Sure. Let's look how does sharding work
It's just good to know. It won't affect your apps. Though, you might try to design your
databases so that an endpoint can be served with a single query,
rather than having to gather information from multiple
collections. E.g. in the WMDB, all the info
for /nm/:personid
is in a single person document.
We could imagine dividing up the WMDB collections by TT or by NM, if those collections got large enough to span several servers.
It depends, of course. That's why the description was phrased that way. In general, we are probably willing to pay a small price in latency to get vast expansion in capacity and throughput. In the era of "big data", lots of companies are deciding to go this way.
But all these criteria matter. If the data is mostly being read, that's an advantage. (Caching can help there.) If there are complex and coordinated updates, you may prefer not to shard, or to use a relational database.
It doesn't affect our code (directly). It affects the database administration.
I think it uses the dispatching server: the one that sends queries to shards also compiles the results.

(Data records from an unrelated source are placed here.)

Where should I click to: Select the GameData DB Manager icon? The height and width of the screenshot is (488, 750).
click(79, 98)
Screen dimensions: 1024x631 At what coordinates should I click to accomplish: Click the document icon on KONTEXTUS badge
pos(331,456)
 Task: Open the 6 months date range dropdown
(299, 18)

Sure. If you convert a one-stage process of querying a server into a three-stage process of querying a dispatch server, which queries shards (possibly in parallel) and then gathers the results, you'll introduce additional delay.

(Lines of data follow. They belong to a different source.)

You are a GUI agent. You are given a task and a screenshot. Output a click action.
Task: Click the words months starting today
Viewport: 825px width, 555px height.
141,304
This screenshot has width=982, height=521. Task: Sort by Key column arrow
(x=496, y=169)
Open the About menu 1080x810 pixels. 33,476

No, our databases are not sharded, but Mongo Atlas does offer that.
Algorithmic sharding is just sharding by using a hash, instead of the attribute's direct value. So, instead of sharding by, say, the actor's name, we could shard by hash(actorName).
Interestingly, I'm talking about hashtables in CS 230 today; same idea: spread the data around and try to avoid clusters.
I've done some review, but I'm happy to answer any followup questions!